Exercise material
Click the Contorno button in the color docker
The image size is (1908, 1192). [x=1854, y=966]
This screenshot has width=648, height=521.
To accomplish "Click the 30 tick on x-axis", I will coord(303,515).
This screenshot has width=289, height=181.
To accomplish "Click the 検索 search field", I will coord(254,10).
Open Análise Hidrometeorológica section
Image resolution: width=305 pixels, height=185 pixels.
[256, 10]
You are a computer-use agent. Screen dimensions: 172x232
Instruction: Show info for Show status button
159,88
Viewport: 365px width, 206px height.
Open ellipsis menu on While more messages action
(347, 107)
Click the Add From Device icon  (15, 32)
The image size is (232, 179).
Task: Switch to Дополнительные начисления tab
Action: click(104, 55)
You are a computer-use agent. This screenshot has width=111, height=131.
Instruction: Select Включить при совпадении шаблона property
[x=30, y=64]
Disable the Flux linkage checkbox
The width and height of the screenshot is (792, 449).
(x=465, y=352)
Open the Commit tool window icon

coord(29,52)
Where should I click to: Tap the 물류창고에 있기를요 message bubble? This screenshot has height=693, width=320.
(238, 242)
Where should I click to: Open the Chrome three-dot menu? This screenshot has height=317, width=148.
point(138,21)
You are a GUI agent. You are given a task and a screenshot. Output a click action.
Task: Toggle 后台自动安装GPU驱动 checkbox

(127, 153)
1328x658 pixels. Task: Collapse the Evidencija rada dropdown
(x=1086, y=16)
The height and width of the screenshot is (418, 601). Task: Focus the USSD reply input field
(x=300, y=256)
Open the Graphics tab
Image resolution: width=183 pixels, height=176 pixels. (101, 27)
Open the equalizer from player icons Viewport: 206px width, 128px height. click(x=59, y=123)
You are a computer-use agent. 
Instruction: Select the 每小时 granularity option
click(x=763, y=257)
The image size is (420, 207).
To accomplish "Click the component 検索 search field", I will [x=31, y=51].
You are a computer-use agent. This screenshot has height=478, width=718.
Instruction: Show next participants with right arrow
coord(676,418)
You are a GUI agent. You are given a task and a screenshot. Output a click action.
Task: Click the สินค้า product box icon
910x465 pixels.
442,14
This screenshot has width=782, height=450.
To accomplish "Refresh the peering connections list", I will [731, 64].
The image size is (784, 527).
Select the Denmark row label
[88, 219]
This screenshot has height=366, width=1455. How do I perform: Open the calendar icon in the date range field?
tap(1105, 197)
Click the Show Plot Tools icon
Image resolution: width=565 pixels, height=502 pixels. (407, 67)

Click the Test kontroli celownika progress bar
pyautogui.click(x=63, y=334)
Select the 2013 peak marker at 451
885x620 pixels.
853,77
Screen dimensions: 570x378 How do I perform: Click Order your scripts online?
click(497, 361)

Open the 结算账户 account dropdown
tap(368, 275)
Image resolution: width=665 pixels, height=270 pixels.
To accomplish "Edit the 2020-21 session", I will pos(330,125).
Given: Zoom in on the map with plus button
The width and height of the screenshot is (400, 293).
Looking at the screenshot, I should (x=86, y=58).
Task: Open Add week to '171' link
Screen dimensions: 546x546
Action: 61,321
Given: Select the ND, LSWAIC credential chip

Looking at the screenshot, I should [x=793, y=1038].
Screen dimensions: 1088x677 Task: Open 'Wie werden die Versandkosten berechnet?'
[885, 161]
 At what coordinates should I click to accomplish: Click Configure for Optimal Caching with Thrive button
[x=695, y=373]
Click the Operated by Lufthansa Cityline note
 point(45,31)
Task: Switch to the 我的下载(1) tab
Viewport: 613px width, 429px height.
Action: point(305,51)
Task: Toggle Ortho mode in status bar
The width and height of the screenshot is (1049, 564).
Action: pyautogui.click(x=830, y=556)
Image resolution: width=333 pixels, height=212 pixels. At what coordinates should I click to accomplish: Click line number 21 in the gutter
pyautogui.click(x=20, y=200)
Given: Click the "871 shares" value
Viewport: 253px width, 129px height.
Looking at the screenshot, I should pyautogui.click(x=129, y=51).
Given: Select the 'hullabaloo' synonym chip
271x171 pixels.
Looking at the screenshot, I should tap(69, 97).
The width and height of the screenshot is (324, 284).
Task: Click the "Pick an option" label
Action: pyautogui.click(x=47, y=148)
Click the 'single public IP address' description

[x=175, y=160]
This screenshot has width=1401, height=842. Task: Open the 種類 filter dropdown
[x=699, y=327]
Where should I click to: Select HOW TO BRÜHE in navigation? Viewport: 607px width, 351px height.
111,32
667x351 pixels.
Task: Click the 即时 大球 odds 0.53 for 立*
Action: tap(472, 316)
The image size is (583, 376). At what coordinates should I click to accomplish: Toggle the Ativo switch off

What is required
Set out all of the material above as a numbered list, dropping any blank lines.

Result below
1. Click the Contorno button in the color docker
2. The image size is (1908, 1192). [x=1854, y=966]
3. This screenshot has width=648, height=521.
4. To accomplish "Click the 30 tick on x-axis", I will coord(303,515).
5. This screenshot has width=289, height=181.
6. To accomplish "Click the 検索 search field", I will coord(254,10).
7. Open Análise Hidrometeorológica section
8. Image resolution: width=305 pixels, height=185 pixels.
9. [256, 10]
10. You are a computer-use agent. Screen dimensions: 172x232
11. Instruction: Show info for Show status button
12. 159,88
13. Viewport: 365px width, 206px height.
14. Open ellipsis menu on While more messages action
15. (347, 107)
16. Click the Add From Device icon  (15, 32)
17. The image size is (232, 179).
18. Task: Switch to Дополнительные начисления tab
19. Action: click(104, 55)
20. You are a computer-use agent. This screenshot has width=111, height=131.
21. Instruction: Select Включить при совпадении шаблона property
22. [x=30, y=64]
23. Disable the Flux linkage checkbox
24. The width and height of the screenshot is (792, 449).
25. (x=465, y=352)
26. Open the Commit tool window icon
27. coord(29,52)
28. Where should I click to: Tap the 물류창고에 있기를요 message bubble? This screenshot has height=693, width=320.
29. (238, 242)
30. Where should I click to: Open the Chrome three-dot menu? This screenshot has height=317, width=148.
31. point(138,21)
32. You are a GUI agent. You are given a task and a screenshot. Output a click action.
33. Task: Toggle 后台自动安装GPU驱动 checkbox
34. (127, 153)
35. 1328x658 pixels. Task: Collapse the Evidencija rada dropdown
36. (x=1086, y=16)
37. The height and width of the screenshot is (418, 601). Task: Focus the USSD reply input field
38. (x=300, y=256)
39. Open the Graphics tab
40. Image resolution: width=183 pixels, height=176 pixels. (101, 27)
41. Open the equalizer from player icons Viewport: 206px width, 128px height. click(x=59, y=123)
42. You are a computer-use agent. 
43. Instruction: Select the 每小时 granularity option
44. click(x=763, y=257)
45. The image size is (420, 207).
46. To accomplish "Click the component 検索 search field", I will [x=31, y=51].
47. You are a computer-use agent. This screenshot has height=478, width=718.
48. Instruction: Show next participants with right arrow
49. coord(676,418)
50. You are a GUI agent. You are given a task and a screenshot. Output a click action.
51. Task: Click the สินค้า product box icon
52. 910x465 pixels.
53. 442,14
54. This screenshot has width=782, height=450.
55. To accomplish "Refresh the peering connections list", I will [731, 64].
56. The image size is (784, 527).
57. Select the Denmark row label
58. [88, 219]
59. This screenshot has height=366, width=1455. How do I perform: Open the calendar icon in the date range field?
60. tap(1105, 197)
61. Click the Show Plot Tools icon
62. Image resolution: width=565 pixels, height=502 pixels. (407, 67)
63. Click the Test kontroli celownika progress bar
64. pyautogui.click(x=63, y=334)
65. Select the 2013 peak marker at 451
66. 885x620 pixels.
67. 853,77
68. Screen dimensions: 570x378 How do I perform: Click Order your scripts online?
69. click(497, 361)
70. Open the 结算账户 account dropdown
71. tap(368, 275)
72. Image resolution: width=665 pixels, height=270 pixels.
73. To accomplish "Edit the 2020-21 session", I will pos(330,125).
74. Given: Zoom in on the map with plus button
75. The width and height of the screenshot is (400, 293).
76. Looking at the screenshot, I should (x=86, y=58).
77. Task: Open Add week to '171' link
78. Screen dimensions: 546x546
79. Action: 61,321
80. Given: Select the ND, LSWAIC credential chip
81. Looking at the screenshot, I should [x=793, y=1038].
82. Screen dimensions: 1088x677 Task: Open 'Wie werden die Versandkosten berechnet?'
83. [885, 161]
84.  At what coordinates should I click to accomplish: Click Configure for Optimal Caching with Thrive button
85. [x=695, y=373]
86. Click the Operated by Lufthansa Cityline note
87.  point(45,31)
88. Task: Switch to the 我的下载(1) tab
89. Viewport: 613px width, 429px height.
90. Action: point(305,51)
91. Task: Toggle Ortho mode in status bar
92. The width and height of the screenshot is (1049, 564).
93. Action: pyautogui.click(x=830, y=556)
94. Image resolution: width=333 pixels, height=212 pixels. At what coordinates should I click to accomplish: Click line number 21 in the gutter
95. pyautogui.click(x=20, y=200)
96. Given: Click the "871 shares" value
97. Viewport: 253px width, 129px height.
98. Looking at the screenshot, I should pyautogui.click(x=129, y=51).
99. Given: Select the 'hullabaloo' synonym chip
100. 271x171 pixels.
101. Looking at the screenshot, I should tap(69, 97).
102. The width and height of the screenshot is (324, 284).
103. Task: Click the "Pick an option" label
104. Action: pyautogui.click(x=47, y=148)
105. Click the 'single public IP address' description
106. [x=175, y=160]
107. This screenshot has width=1401, height=842. Task: Open the 種類 filter dropdown
108. [x=699, y=327]
109. Where should I click to: Select HOW TO BRÜHE in navigation? Viewport: 607px width, 351px height.
110. 111,32
111. 667x351 pixels.
112. Task: Click the 即时 大球 odds 0.53 for 立*
113. Action: tap(472, 316)
114. The image size is (583, 376). At what coordinates should I click to accomplish: Toggle the Ativo switch off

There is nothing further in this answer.